Join the Pulitzer Center on Crisis Reporting to discover interactive interdisciplinary tools to engage your students in world affairs and increase their news literacy. Session participants will learn about the Center’s innovative online, in-class and after school programs developed in conjunctions with other educators and youth. Experience the Pulitzer Gateway, a series of educational web portals with original multimedia reporting on systemic global issues which allows online Q&A with journalists and a space for students to post their own reports, connecting global situations to their communities.

Global Connections Beyond Boundaries

There are many ways that middle school students can connect with the world. Washington International School, a Goldman Sachs Prize Winner in International Education, will share an interdisciplinary scientific study of water that connects their students with students in Thailand through Project 20/20 and a social studies focused exploration of how history has evolved through the ages through connections with people through trade, immigration and invasion. Ideas and materials for each of the middle grades units will be shared.

States’ Global Assessment

How global are the schools in your state? Does your state have the policies and processes in place to prepare your students for the global economy and global citizenship? Join this session to look at the latest work of the States’ Network around assessing global learning.

Language Immersion Programs to Build Global Learning (VIF)

Language immersion programs are growing throughout the United States as a valued model of language learning and school reform. In this session, the Visiting International Fellows (VIF) will share their growing language immersion model that links deep language and culture learning in elementary schools with their internationally recognized teacher exchange program to bring the world into the language immersion program.


4:00 – 5:00 Afternoon Plenary

Fostering Global Citizenship

Speaker:

  • Mark Gerzon, Founder and President, Mediators Foundation & Co-Chair of the Global Leadership Network

Mark Gerzon helps leaders and their organizations learn skills that are critical for dealing with conflict and leading across difficult social divides.

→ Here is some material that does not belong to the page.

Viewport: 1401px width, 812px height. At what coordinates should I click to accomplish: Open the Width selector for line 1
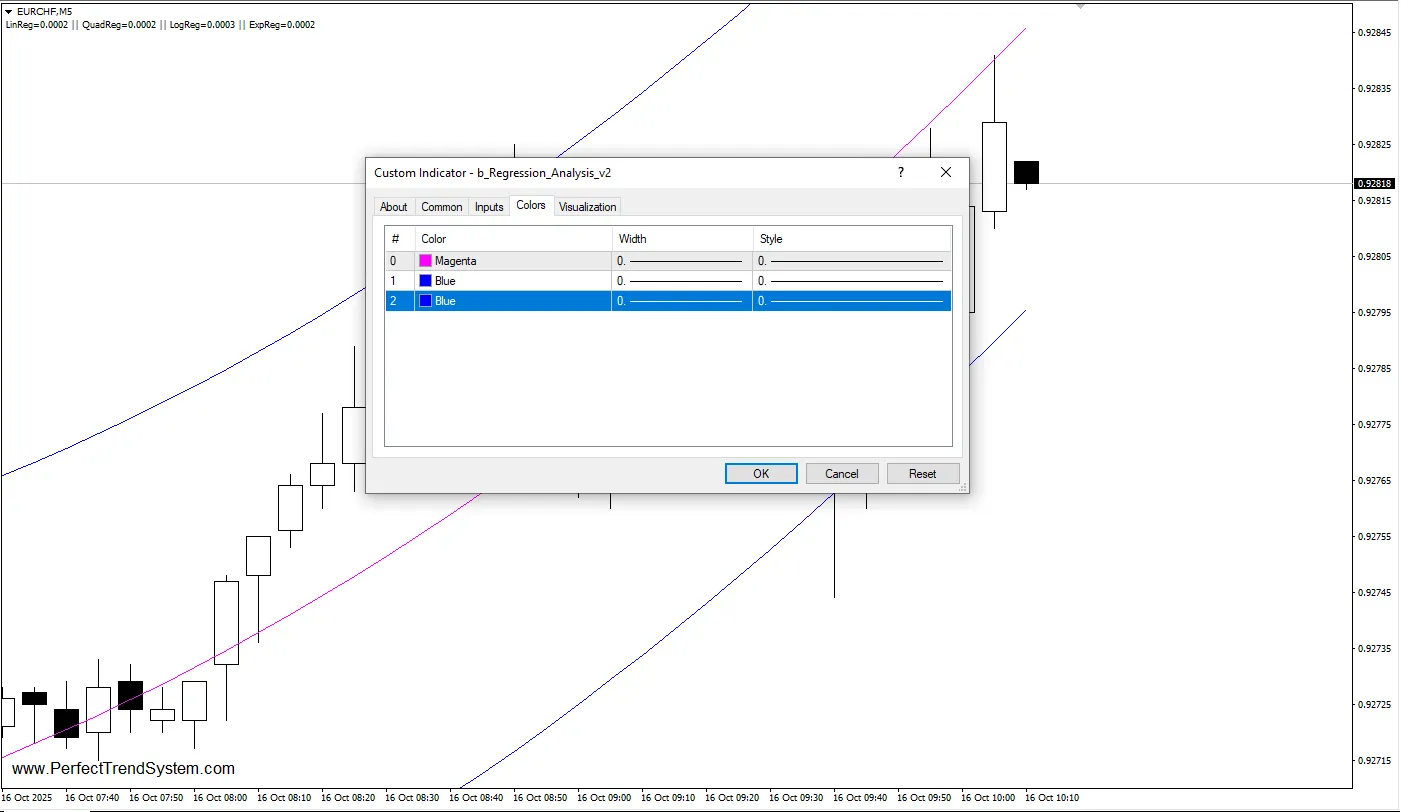681,280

He specializes in enhancing the capacity of competing groups and divided organizations to find alignment around shared goals and values. His book, Leading Through Conflict, laid the groundwork for his forthcoming book, Global Citizens. Global citizenship has been a lifelong interest for the author. For four decades, he has been involved in global affairs. He was one of a small number of students in the history of Harvard College to be awarded full credit for his junior year for circling the world, studying in seven countries from Japan and Thailand to India and Russia. As a young journalist, he co-founded WorldPaper, a global newspaper that reached a circulation of 1.5 million in five languages. Hear his perspective on Global Learning, Global Citizenship and Leadership for today’s students.


5:00 – 6:00 Exhibits, Networking and Book Signing by Mark Gerzon

6:15 – 7:45 Dinner on Your Own

8:30 – 9:30Film Viewing of Beat the Drum and Discussion

  • Presenter: Anna Rutins, Journeys in Film

Journeys in Film brings outstanding international films that build students’ understanding of the world into classrooms nationwide and have developed curriculum guides for numerous films that address global issues. Students challenge traditional gender roles in New Zealand’s Maori culture, learn about refugees through young, soccer-loving Tibetan monks, explore compassion in the Middle East, experience unconditional love between a South Korean boy and his mute grandmother, and grieve the loss of family members from the HIV/AIDS epidemic in South Africa. Tonight’s film, Beat the Drum, will chronicle the challenges faced by a young boy who loses his family to AIDS and must make his way from Kwazula Natal into the bustling city of Johannesburg to find family and a way to survive.